Every record must be retyped exactly as it reads.

(DATA TO PROCESS Opens)

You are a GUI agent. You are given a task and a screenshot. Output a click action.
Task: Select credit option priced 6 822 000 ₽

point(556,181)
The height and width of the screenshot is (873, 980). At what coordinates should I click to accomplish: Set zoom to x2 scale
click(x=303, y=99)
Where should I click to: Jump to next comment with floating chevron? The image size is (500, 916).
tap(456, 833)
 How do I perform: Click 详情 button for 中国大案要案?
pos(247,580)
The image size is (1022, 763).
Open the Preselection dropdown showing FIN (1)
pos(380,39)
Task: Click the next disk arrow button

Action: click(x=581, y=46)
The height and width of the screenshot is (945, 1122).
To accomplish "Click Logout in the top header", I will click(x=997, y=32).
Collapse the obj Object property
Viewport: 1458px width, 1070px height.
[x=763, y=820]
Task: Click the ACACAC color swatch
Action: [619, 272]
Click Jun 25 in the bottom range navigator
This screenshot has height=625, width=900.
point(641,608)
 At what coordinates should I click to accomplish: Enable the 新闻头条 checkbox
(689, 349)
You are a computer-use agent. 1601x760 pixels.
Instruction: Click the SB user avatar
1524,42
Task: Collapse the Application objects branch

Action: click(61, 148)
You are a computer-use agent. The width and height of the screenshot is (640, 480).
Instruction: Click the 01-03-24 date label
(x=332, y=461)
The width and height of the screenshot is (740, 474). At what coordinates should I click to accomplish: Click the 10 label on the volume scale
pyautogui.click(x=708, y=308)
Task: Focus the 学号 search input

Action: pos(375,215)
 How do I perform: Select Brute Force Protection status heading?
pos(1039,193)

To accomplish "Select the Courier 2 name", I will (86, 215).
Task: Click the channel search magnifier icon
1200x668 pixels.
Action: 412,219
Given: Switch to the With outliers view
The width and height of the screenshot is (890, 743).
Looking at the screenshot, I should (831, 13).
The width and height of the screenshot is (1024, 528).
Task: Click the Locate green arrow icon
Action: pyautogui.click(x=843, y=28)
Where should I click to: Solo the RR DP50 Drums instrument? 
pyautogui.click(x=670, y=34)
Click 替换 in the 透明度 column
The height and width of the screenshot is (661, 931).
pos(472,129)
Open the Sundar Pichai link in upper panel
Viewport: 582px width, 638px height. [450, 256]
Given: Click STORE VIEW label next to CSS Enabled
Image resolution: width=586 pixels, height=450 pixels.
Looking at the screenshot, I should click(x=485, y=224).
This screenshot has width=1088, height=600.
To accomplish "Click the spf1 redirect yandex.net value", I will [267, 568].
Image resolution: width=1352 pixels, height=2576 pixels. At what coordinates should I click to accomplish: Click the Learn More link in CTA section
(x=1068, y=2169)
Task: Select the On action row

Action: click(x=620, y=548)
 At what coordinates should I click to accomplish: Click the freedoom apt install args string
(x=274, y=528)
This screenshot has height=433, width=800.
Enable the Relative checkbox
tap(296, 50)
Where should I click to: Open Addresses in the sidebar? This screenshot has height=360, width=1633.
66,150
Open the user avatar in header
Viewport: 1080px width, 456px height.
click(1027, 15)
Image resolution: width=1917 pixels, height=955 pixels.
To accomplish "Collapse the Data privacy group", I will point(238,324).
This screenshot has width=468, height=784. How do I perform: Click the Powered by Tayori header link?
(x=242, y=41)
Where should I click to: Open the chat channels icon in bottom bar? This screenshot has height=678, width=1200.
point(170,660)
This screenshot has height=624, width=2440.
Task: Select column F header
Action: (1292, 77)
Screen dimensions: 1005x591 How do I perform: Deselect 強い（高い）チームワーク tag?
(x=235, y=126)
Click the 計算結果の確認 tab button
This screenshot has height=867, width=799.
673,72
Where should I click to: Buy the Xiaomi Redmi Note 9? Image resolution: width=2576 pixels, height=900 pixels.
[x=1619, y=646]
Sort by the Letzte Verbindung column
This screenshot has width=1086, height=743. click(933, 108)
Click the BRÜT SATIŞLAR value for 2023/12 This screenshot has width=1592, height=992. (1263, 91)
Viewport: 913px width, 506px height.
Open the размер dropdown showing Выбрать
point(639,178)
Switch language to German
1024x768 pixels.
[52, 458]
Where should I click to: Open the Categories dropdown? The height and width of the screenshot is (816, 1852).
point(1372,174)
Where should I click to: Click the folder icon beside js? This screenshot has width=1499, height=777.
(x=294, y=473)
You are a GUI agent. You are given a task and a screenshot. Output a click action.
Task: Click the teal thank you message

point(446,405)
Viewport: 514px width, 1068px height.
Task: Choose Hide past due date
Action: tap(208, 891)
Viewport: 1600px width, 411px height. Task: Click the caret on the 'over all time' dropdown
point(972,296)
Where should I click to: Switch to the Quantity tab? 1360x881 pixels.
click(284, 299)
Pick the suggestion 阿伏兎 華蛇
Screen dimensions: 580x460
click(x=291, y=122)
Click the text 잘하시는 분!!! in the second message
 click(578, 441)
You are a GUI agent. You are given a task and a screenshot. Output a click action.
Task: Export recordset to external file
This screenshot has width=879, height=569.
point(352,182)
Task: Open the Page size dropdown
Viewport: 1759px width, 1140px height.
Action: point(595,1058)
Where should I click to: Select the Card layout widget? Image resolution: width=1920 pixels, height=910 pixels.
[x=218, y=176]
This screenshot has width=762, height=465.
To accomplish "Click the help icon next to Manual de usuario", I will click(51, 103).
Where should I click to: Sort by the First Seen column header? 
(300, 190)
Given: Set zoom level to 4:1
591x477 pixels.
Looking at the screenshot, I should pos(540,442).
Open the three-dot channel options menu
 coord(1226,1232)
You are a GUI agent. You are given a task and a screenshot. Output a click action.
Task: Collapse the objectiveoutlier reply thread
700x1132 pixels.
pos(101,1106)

(DATA TO PROCESS Closes)

» COMPLETED EXERCISE:
You are a GUI agent. You are given a task and a screenshot. Output a click action.
Task: Select credit option priced 6 822 000 ₽

point(556,181)
The height and width of the screenshot is (873, 980). At what coordinates should I click to accomplish: Set zoom to x2 scale
click(x=303, y=99)
Where should I click to: Jump to next comment with floating chevron? The image size is (500, 916).
tap(456, 833)
 How do I perform: Click 详情 button for 中国大案要案?
pos(247,580)
The image size is (1022, 763).
Open the Preselection dropdown showing FIN (1)
pos(380,39)
Task: Click the next disk arrow button

Action: click(x=581, y=46)
The height and width of the screenshot is (945, 1122).
To accomplish "Click Logout in the top header", I will click(x=997, y=32).
Collapse the obj Object property
Viewport: 1458px width, 1070px height.
[x=763, y=820]
Task: Click the ACACAC color swatch
Action: [619, 272]
Click Jun 25 in the bottom range navigator
This screenshot has height=625, width=900.
point(641,608)
 At what coordinates should I click to accomplish: Enable the 新闻头条 checkbox
(689, 349)
You are a computer-use agent. 1601x760 pixels.
Instruction: Click the SB user avatar
1524,42
Task: Collapse the Application objects branch

Action: click(61, 148)
You are a computer-use agent. The width and height of the screenshot is (640, 480).
Instruction: Click the 01-03-24 date label
(x=332, y=461)
The width and height of the screenshot is (740, 474). At what coordinates should I click to accomplish: Click the 10 label on the volume scale
pyautogui.click(x=708, y=308)
Task: Focus the 学号 search input

Action: pos(375,215)
 How do I perform: Select Brute Force Protection status heading?
pos(1039,193)

To accomplish "Select the Courier 2 name", I will (86, 215).
Task: Click the channel search magnifier icon
1200x668 pixels.
Action: 412,219
Given: Switch to the With outliers view
The width and height of the screenshot is (890, 743).
Looking at the screenshot, I should (831, 13).
The width and height of the screenshot is (1024, 528).
Task: Click the Locate green arrow icon
Action: pyautogui.click(x=843, y=28)
Where should I click to: Solo the RR DP50 Drums instrument? 
pyautogui.click(x=670, y=34)
Click 替换 in the 透明度 column
The height and width of the screenshot is (661, 931).
pos(472,129)
Open the Sundar Pichai link in upper panel
Viewport: 582px width, 638px height. [450, 256]
Given: Click STORE VIEW label next to CSS Enabled
Image resolution: width=586 pixels, height=450 pixels.
Looking at the screenshot, I should click(x=485, y=224).
This screenshot has width=1088, height=600.
To accomplish "Click the spf1 redirect yandex.net value", I will [267, 568].
Image resolution: width=1352 pixels, height=2576 pixels. At what coordinates should I click to accomplish: Click the Learn More link in CTA section
(x=1068, y=2169)
Task: Select the On action row

Action: click(x=620, y=548)
 At what coordinates should I click to accomplish: Click the freedoom apt install args string
(x=274, y=528)
This screenshot has height=433, width=800.
Enable the Relative checkbox
tap(296, 50)
Where should I click to: Open Addresses in the sidebar? This screenshot has height=360, width=1633.
66,150
Open the user avatar in header
Viewport: 1080px width, 456px height.
click(1027, 15)
Image resolution: width=1917 pixels, height=955 pixels.
To accomplish "Collapse the Data privacy group", I will point(238,324).
This screenshot has width=468, height=784. How do I perform: Click the Powered by Tayori header link?
(x=242, y=41)
Where should I click to: Open the chat channels icon in bottom bar? This screenshot has height=678, width=1200.
point(170,660)
This screenshot has height=624, width=2440.
Task: Select column F header
Action: (1292, 77)
Screen dimensions: 1005x591 How do I perform: Deselect 強い（高い）チームワーク tag?
(x=235, y=126)
Click the 計算結果の確認 tab button
This screenshot has height=867, width=799.
673,72
Where should I click to: Buy the Xiaomi Redmi Note 9? Image resolution: width=2576 pixels, height=900 pixels.
[x=1619, y=646]
Sort by the Letzte Verbindung column
This screenshot has width=1086, height=743. click(933, 108)
Click the BRÜT SATIŞLAR value for 2023/12 This screenshot has width=1592, height=992. (1263, 91)
Viewport: 913px width, 506px height.
Open the размер dropdown showing Выбрать
point(639,178)
Switch language to German
1024x768 pixels.
[52, 458]
Where should I click to: Open the Categories dropdown? The height and width of the screenshot is (816, 1852).
point(1372,174)
Where should I click to: Click the folder icon beside js? This screenshot has width=1499, height=777.
(x=294, y=473)
You are a GUI agent. You are given a task and a screenshot. Output a click action.
Task: Click the teal thank you message

point(446,405)
Viewport: 514px width, 1068px height.
Task: Choose Hide past due date
Action: tap(208, 891)
Viewport: 1600px width, 411px height. Task: Click the caret on the 'over all time' dropdown
point(972,296)
Where should I click to: Switch to the Quantity tab? 1360x881 pixels.
click(284, 299)
Pick the suggestion 阿伏兎 華蛇
Screen dimensions: 580x460
click(x=291, y=122)
Click the text 잘하시는 분!!! in the second message
 click(578, 441)
You are a GUI agent. You are given a task and a screenshot. Output a click action.
Task: Export recordset to external file
This screenshot has width=879, height=569.
point(352,182)
Task: Open the Page size dropdown
Viewport: 1759px width, 1140px height.
Action: point(595,1058)
Where should I click to: Select the Card layout widget? Image resolution: width=1920 pixels, height=910 pixels.
[x=218, y=176]
This screenshot has width=762, height=465.
To accomplish "Click the help icon next to Manual de usuario", I will click(51, 103).
Where should I click to: Sort by the First Seen column header? 
(300, 190)
Given: Set zoom level to 4:1
591x477 pixels.
Looking at the screenshot, I should pos(540,442).
Open the three-dot channel options menu
 coord(1226,1232)
You are a GUI agent. You are given a task and a screenshot. Output a click action.
Task: Collapse the objectiveoutlier reply thread
700x1132 pixels.
pos(101,1106)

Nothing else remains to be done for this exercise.